3.      We are the largest property taxpayer in East Baton Rouge Parish and in Louisiana. ExxonMobil pays $32 million annually in property taxes and about $23 million annually in sales taxes after any ITEP abatements. All the $32 million in annual property tax payments made to East Baton Rouge Parish by ExxonMobil are used to fund schools, teacher salaries, police and fire protection, parks, street repairs and dozens of other important community priorities.

4.      In 2017, we invested $269M in capital projects. The projects will generate $51M in tax revenue over 30 years.

Here are the facts of the two applications.

     Refinery investment totals $64M. This includes 18 new employee jobs and 2,874 construction jobs totaling $1.9M in new employee payroll. Generates new revenue of $1.7M in new sales tax revenue and $21M in new property tax revenue over 20 years. Potential abatement of $600K a year over 10 years.

      Polyolefins Plant investment totals $3M; Retains 244 employee jobs with a payroll of $25.6M and 150 construction jobs. These projects generate $52.5K in new sales tax revenue and $201K in new property tax revenue over 20 years. Potential abatement of $24.5K a year over 10 years.

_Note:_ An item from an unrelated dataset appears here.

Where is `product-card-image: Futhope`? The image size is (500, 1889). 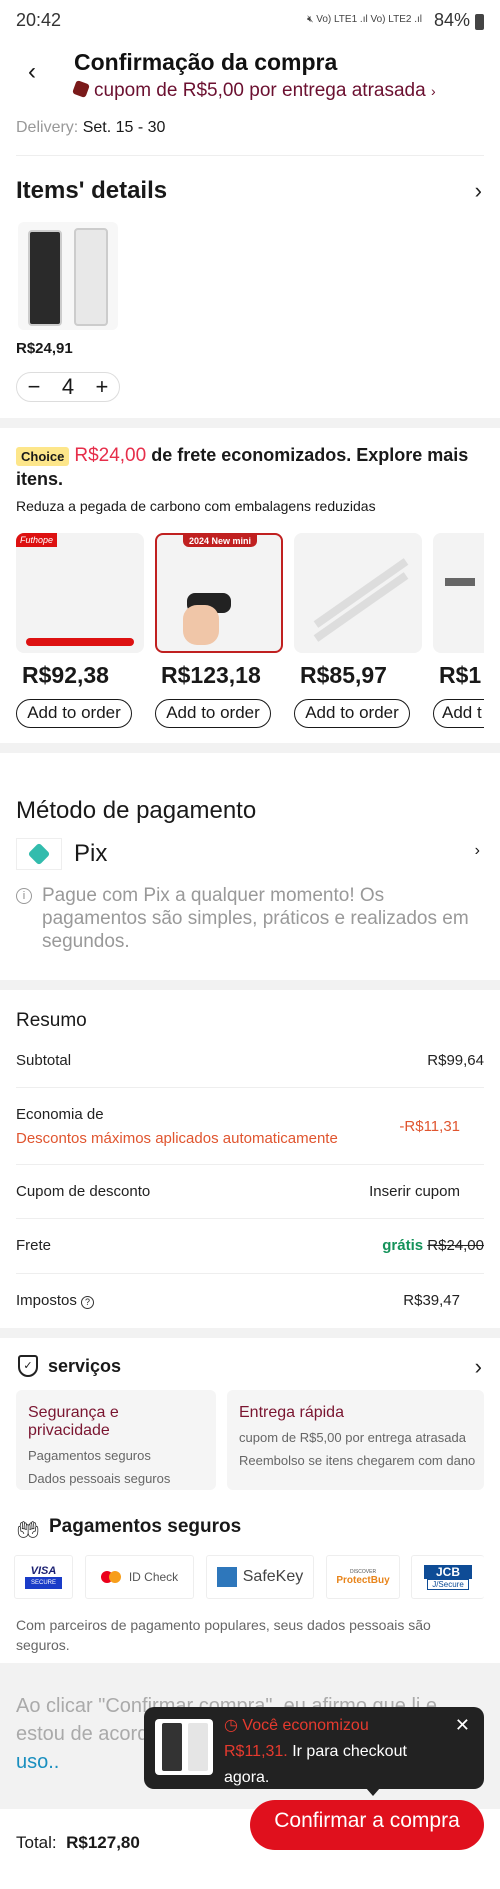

5.      We question why Together Baton Rouge continues to target just ExxonMobil’s use of the ITEP program when many other state and local companies are filing similar applications. ExxonMobil is the largest corporate contributor to the East Baton Rouge School System, the largest contributor to the Capital Area United Way, and has the ability to bring the largest projects to Baton Rouge.

6.  ExxonMobil and contributions to the local school system

– ExxonMobil and its employees contributed nearly $4M to local nonprofit organizations and EBR schools in 2017 alone.

– In addition, ExxonMobil provided $13 million in advanced placement teacher support and program resources through the National Math and Science Initiative (NMSI). These funds go directly to local schools, teachers and students.

– ExxonMobil has donated $250,000 to the Foundation for the EBR School System over the past three years.

What we’re interested in seeing, particularly in the event that the ExxonMobil application gets voted down in two weeks (which isn’t what we expect, but these fights are becoming more intense each time), is whether Together Louisiana doesn’t become a major issue on the gubernatorial campaign trail. Certainly Edwards’ role in creating this mess should be a major piece of his economic record as governor, which isn’t a good one. But more than that, at some point Edwards either has to own or disown the Together Louisiana folks for having made them part of the state’s economic development debate, and that’s a no-win situation for him.

Particularly when the effect of these fights in the first place is that corporate site selectors increasingly just think to themselves “Louisiana’s a nice place to visit, but I would want to live there.”